--- Short exercise ---
Convert every one of the rows below into a JSON list of strings with one string per line, skipping blank lines and leaving the pictures out.
════
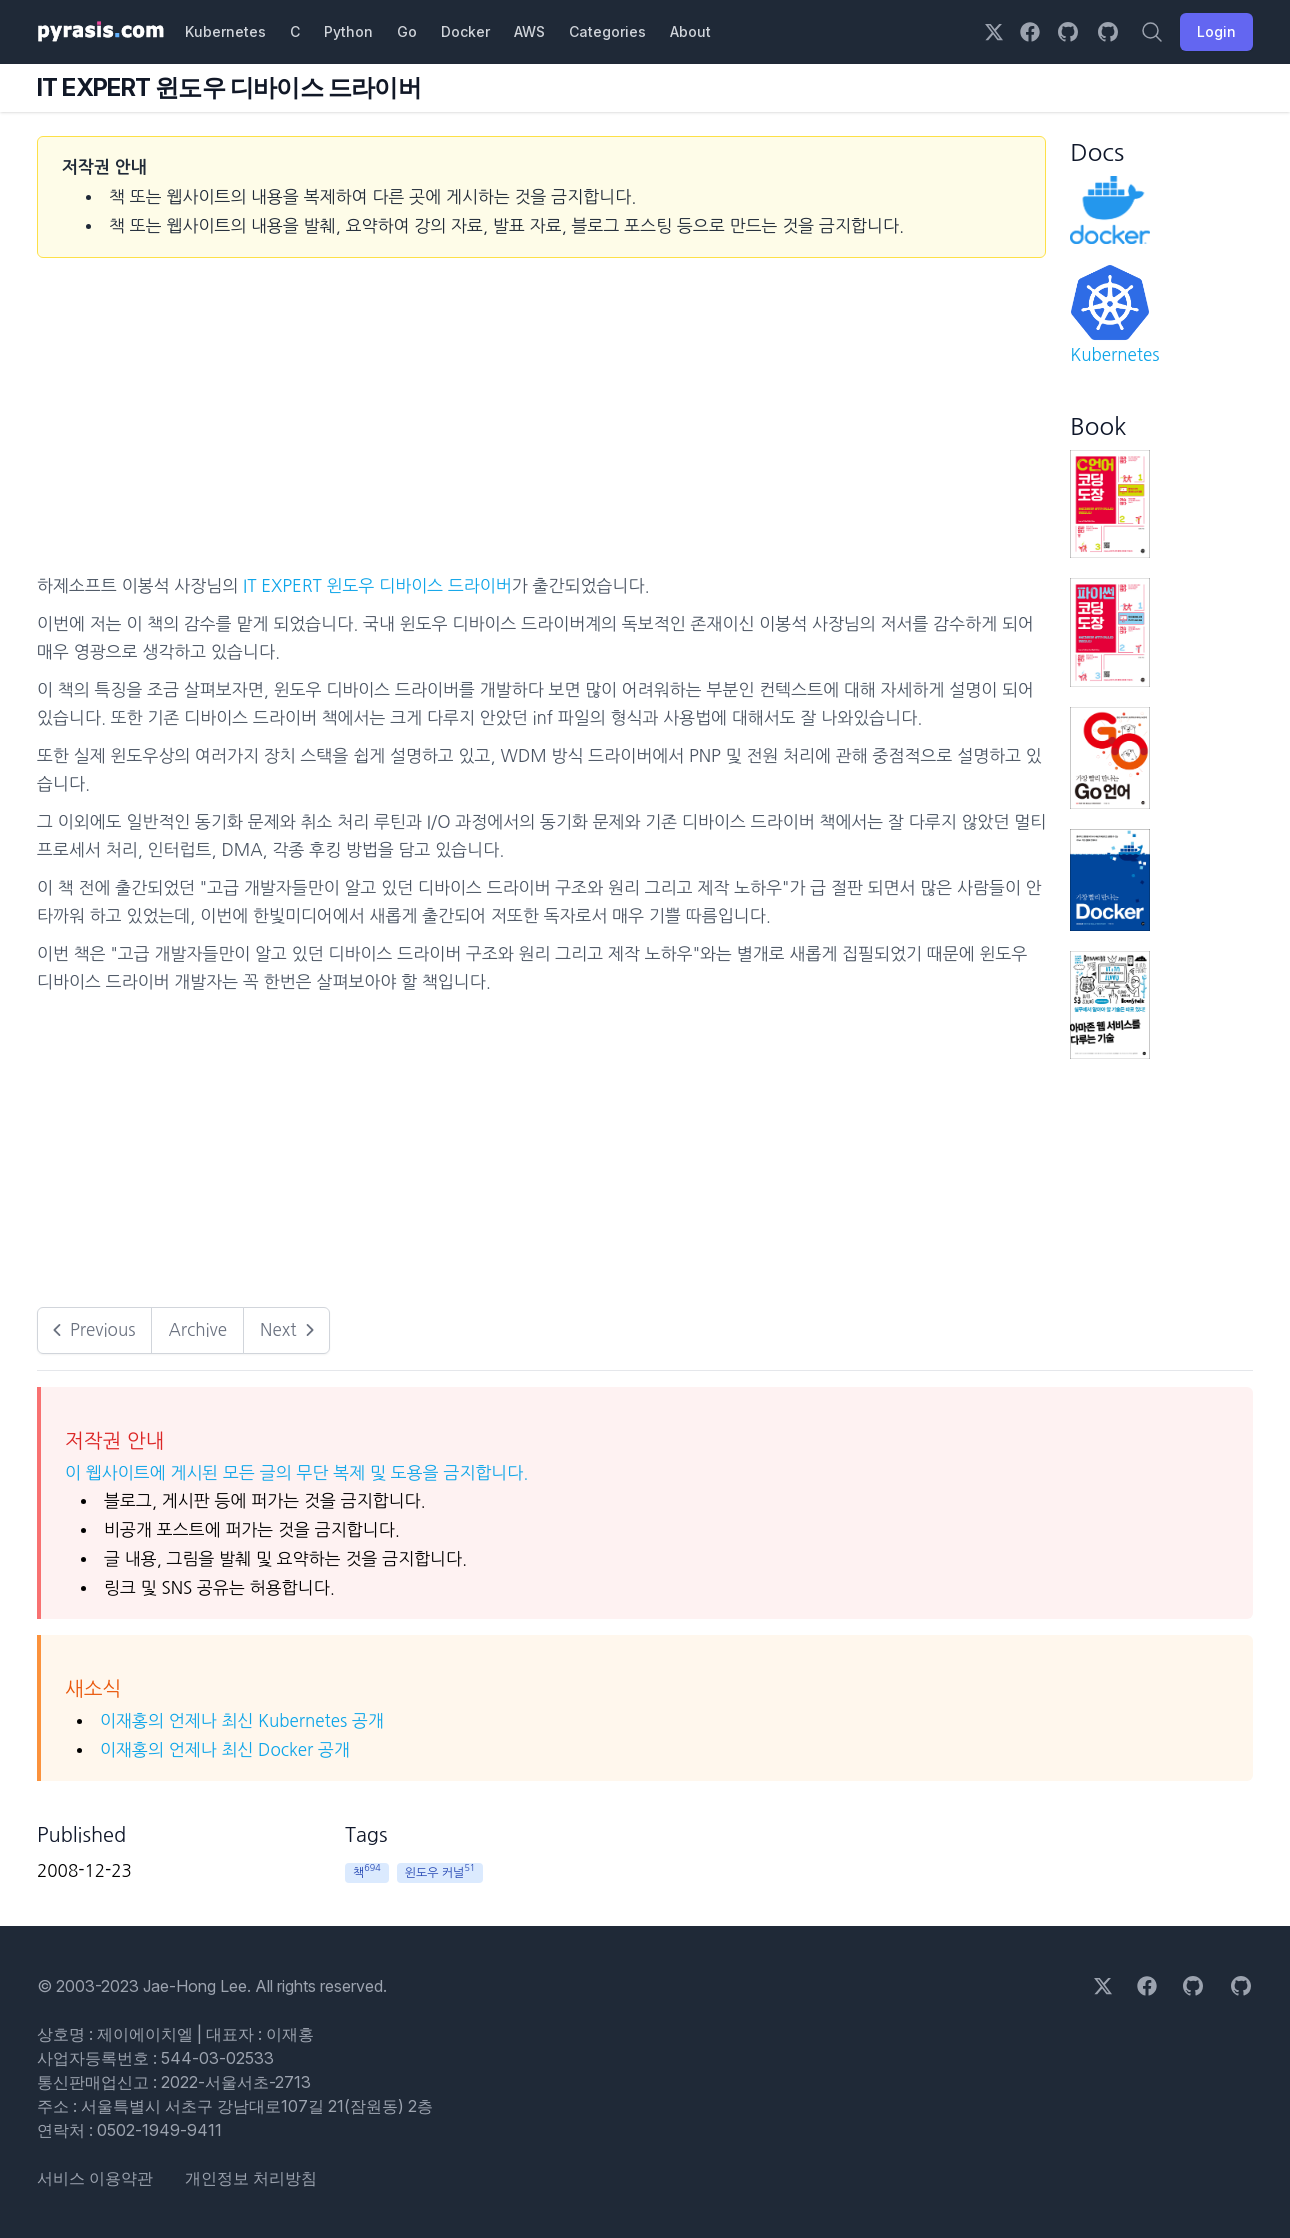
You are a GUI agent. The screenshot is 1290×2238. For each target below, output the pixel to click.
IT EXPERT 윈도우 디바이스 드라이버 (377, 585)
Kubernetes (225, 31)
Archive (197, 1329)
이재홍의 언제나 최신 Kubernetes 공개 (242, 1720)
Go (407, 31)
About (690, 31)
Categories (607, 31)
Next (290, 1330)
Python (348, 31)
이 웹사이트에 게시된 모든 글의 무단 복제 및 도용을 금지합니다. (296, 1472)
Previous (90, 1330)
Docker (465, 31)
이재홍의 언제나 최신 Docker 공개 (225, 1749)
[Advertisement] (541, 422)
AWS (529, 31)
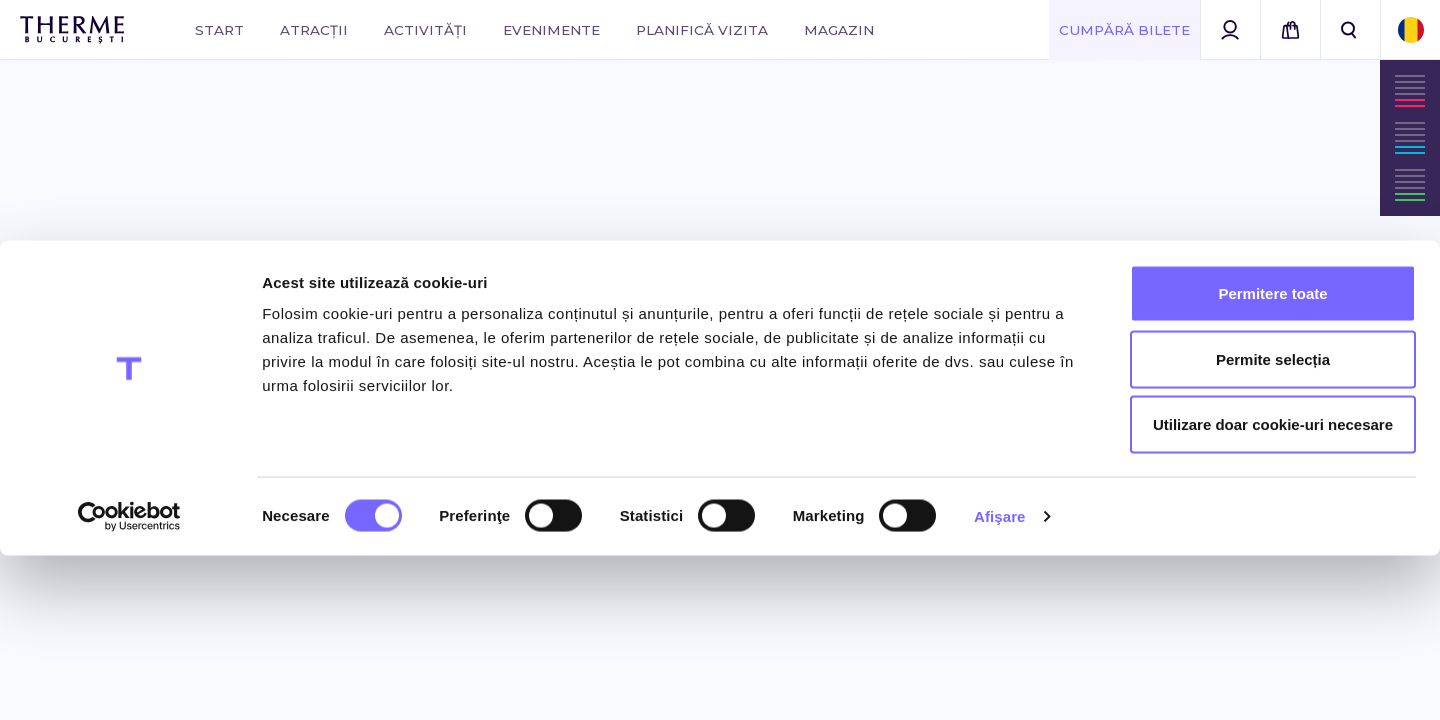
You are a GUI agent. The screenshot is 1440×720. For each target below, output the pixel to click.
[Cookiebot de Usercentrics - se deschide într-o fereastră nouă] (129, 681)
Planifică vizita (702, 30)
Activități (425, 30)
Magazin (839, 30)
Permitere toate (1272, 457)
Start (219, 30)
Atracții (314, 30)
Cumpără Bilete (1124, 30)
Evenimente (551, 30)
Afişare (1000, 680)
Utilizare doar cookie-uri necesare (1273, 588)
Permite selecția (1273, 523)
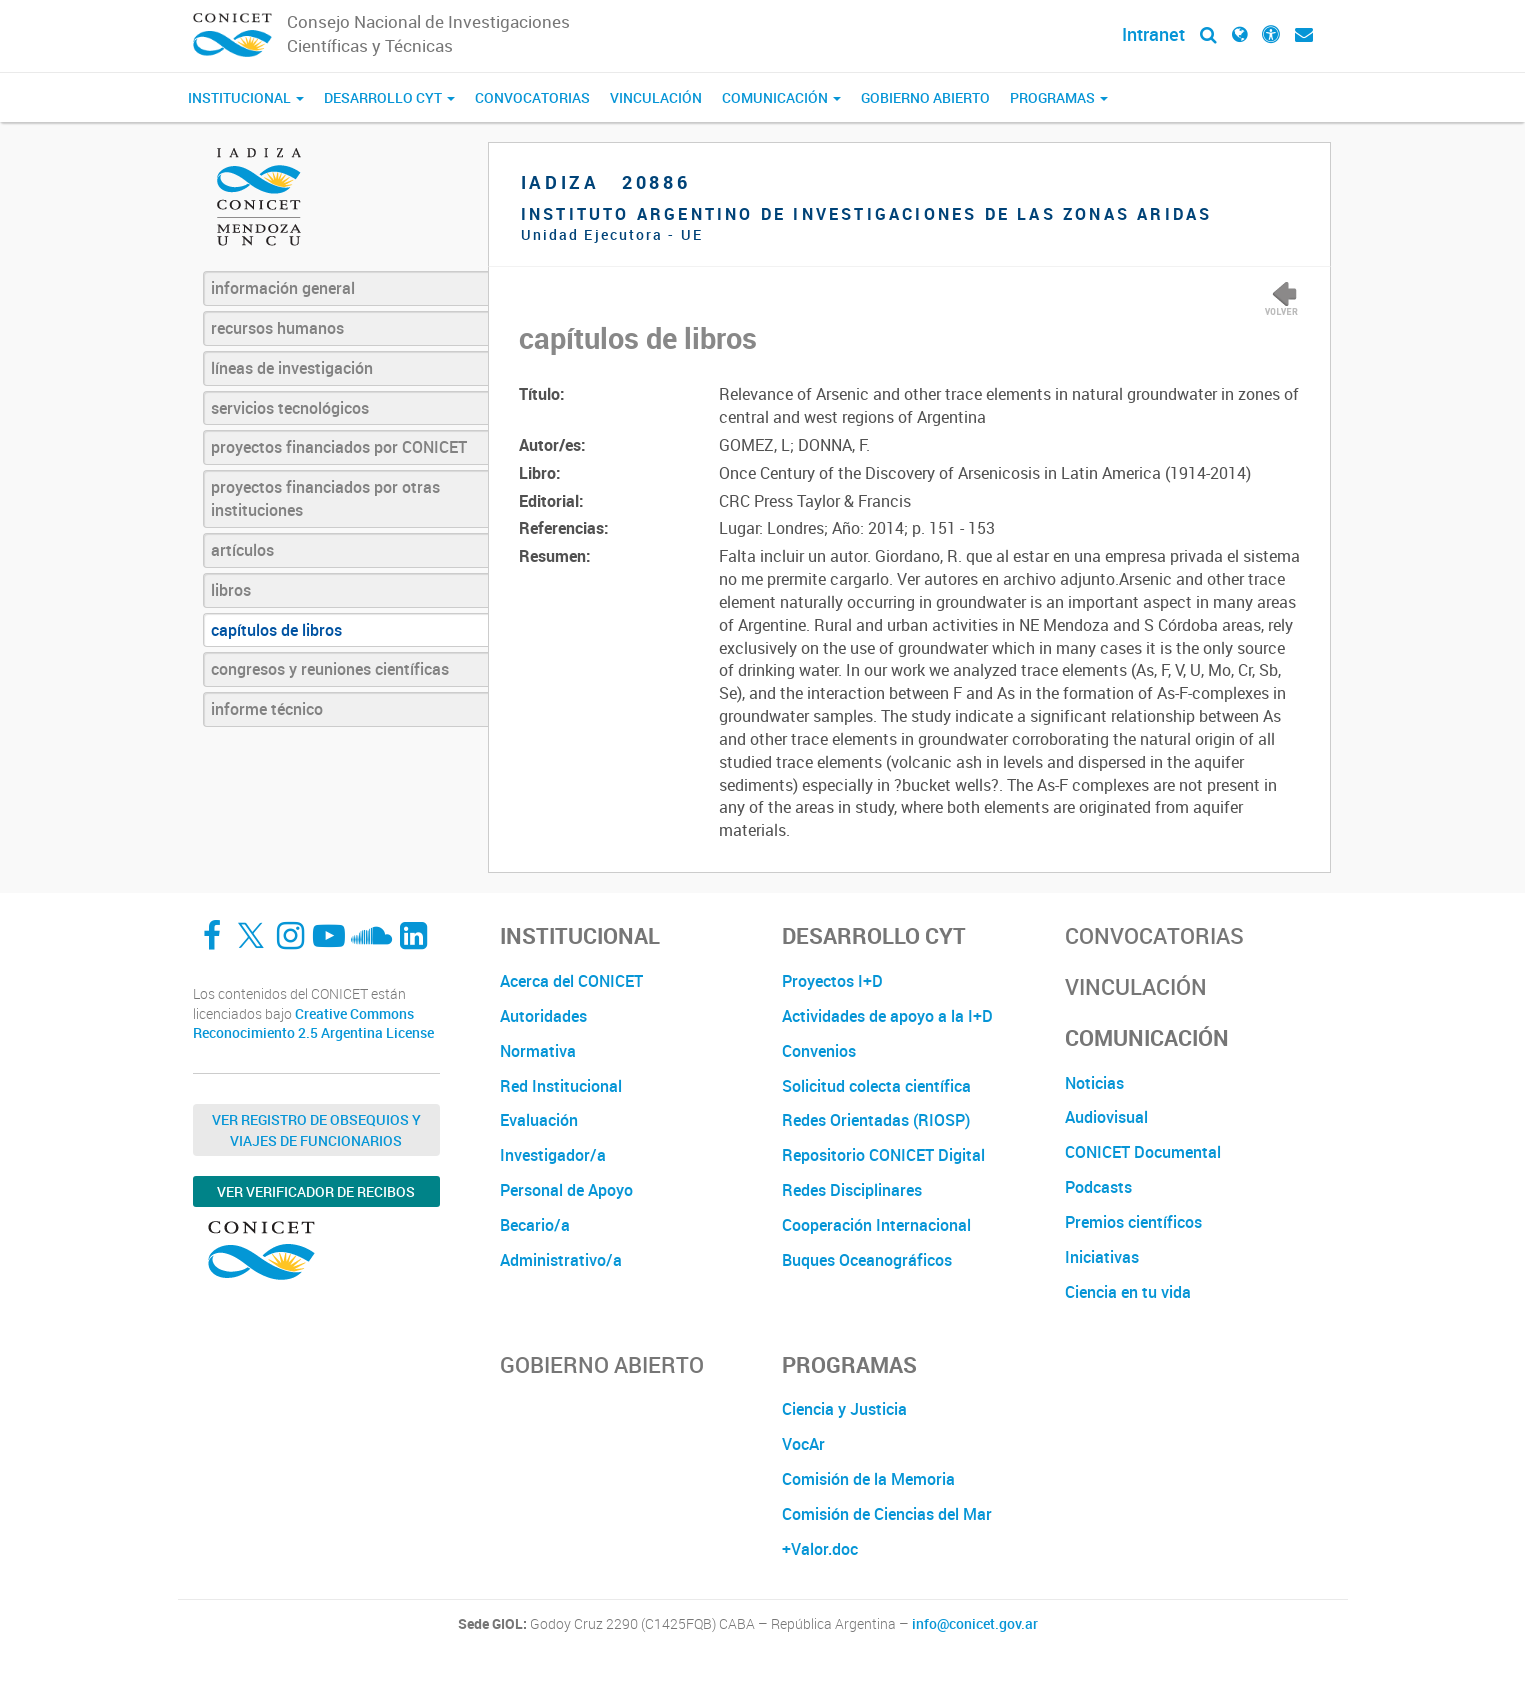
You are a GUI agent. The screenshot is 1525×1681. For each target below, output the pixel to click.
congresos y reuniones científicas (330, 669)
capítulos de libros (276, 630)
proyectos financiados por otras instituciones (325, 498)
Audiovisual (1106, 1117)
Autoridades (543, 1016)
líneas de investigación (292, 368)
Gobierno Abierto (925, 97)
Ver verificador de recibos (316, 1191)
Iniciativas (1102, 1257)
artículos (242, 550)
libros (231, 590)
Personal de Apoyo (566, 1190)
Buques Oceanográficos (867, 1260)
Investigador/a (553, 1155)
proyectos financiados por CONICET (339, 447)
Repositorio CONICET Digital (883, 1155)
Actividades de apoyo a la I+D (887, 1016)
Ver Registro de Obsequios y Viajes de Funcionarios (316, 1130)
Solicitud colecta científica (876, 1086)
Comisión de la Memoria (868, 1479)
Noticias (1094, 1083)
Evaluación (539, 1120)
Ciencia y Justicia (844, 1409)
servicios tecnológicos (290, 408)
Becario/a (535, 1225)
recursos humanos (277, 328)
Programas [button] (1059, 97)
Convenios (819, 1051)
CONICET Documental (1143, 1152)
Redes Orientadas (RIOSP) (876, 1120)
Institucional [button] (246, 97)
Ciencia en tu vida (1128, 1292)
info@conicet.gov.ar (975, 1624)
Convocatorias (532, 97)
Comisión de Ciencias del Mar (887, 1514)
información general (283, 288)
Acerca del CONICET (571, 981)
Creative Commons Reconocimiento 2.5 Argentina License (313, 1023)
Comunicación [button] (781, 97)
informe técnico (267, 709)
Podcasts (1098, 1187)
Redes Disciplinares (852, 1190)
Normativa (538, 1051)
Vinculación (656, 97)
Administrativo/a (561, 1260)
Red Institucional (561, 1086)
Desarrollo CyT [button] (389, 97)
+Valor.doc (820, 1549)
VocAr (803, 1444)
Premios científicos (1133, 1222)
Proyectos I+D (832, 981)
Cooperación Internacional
════
--- The solution ---
[
  "You are a GUI agent. The screenshot is 1290×2238. For each target below, output the pixel to click.",
  "IT EXPERT 윈도우 디바이스 드라이버 (377, 585)",
  "Kubernetes (225, 31)",
  "Archive (197, 1329)",
  "이재홍의 언제나 최신 Kubernetes 공개 (242, 1720)",
  "Go (407, 31)",
  "About (690, 31)",
  "Categories (607, 31)",
  "Next (290, 1330)",
  "Python (348, 31)",
  "이 웹사이트에 게시된 모든 글의 무단 복제 및 도용을 금지합니다. (296, 1472)",
  "Previous (90, 1330)",
  "Docker (465, 31)",
  "이재홍의 언제나 최신 Docker 공개 (225, 1749)",
  "[Advertisement] (541, 422)",
  "AWS (529, 31)",
  "You are a GUI agent. The screenshot is 1440×720. For each target below, output the pixel to click.",
  "[Cookiebot de Usercentrics - se deschide într-o fereastră nouă] (129, 681)",
  "Planifică vizita (702, 30)",
  "Activități (425, 30)",
  "Magazin (839, 30)",
  "Permitere toate (1272, 457)",
  "Start (219, 30)",
  "Atracții (314, 30)",
  "Cumpără Bilete (1124, 30)",
  "Evenimente (551, 30)",
  "Afişare (1000, 680)",
  "Utilizare doar cookie-uri necesare (1273, 588)",
  "Permite selecția (1273, 523)",
  "You are a GUI agent. The screenshot is 1525×1681. For each target below, output the pixel to click.",
  "congresos y reuniones científicas (330, 669)",
  "capítulos de libros (276, 630)",
  "proyectos financiados por otras instituciones (325, 498)",
  "Audiovisual (1106, 1117)",
  "Autoridades (543, 1016)",
  "líneas de investigación (292, 368)",
  "Gobierno Abierto (925, 97)",
  "Ver verificador de recibos (316, 1191)",
  "Iniciativas (1102, 1257)",
  "artículos (242, 550)",
  "libros (231, 590)",
  "Personal de Apoyo (566, 1190)",
  "Buques Oceanográficos (867, 1260)",
  "Investigador/a (553, 1155)",
  "proyectos financiados por CONICET (339, 447)",
  "Repositorio CONICET Digital (883, 1155)",
  "Actividades de apoyo a la I+D (887, 1016)",
  "Ver Registro de Obsequios y Viajes de Funcionarios (316, 1130)",
  "Solicitud colecta científica (876, 1086)",
  "Comisión de la Memoria (868, 1479)",
  "Noticias (1094, 1083)",
  "Evaluación (539, 1120)",
  "Ciencia y Justicia (844, 1409)",
  "servicios tecnológicos (290, 408)",
  "Becario/a (535, 1225)",
  "recursos humanos (277, 328)",
  "Programas [button] (1059, 97)",
  "Convenios (819, 1051)",
  "CONICET Documental (1143, 1152)",
  "Redes Orientadas (RIOSP) (876, 1120)",
  "Institucional [button] (246, 97)",
  "Ciencia en tu vida (1128, 1292)",
  "info@conicet.gov.ar (975, 1624)",
  "Convocatorias (532, 97)",
  "Comisión de Ciencias del Mar (887, 1514)",
  "información general (283, 288)",
  "Acerca del CONICET (571, 981)",
  "Creative Commons Reconocimiento 2.5 Argentina License (313, 1023)",
  "Comunicación [button] (781, 97)",
  "informe técnico (267, 709)",
  "Podcasts (1098, 1187)",
  "Redes Disciplinares (852, 1190)",
  "Normativa (538, 1051)",
  "Vinculación (656, 97)",
  "Administrativo/a (561, 1260)",
  "Red Institucional (561, 1086)",
  "Desarrollo CyT [button] (389, 97)",
  "+Valor.doc (820, 1549)",
  "VocAr (803, 1444)",
  "Premios científicos (1133, 1222)",
  "Proyectos I+D (832, 981)",
  "Cooperación Internacional"
]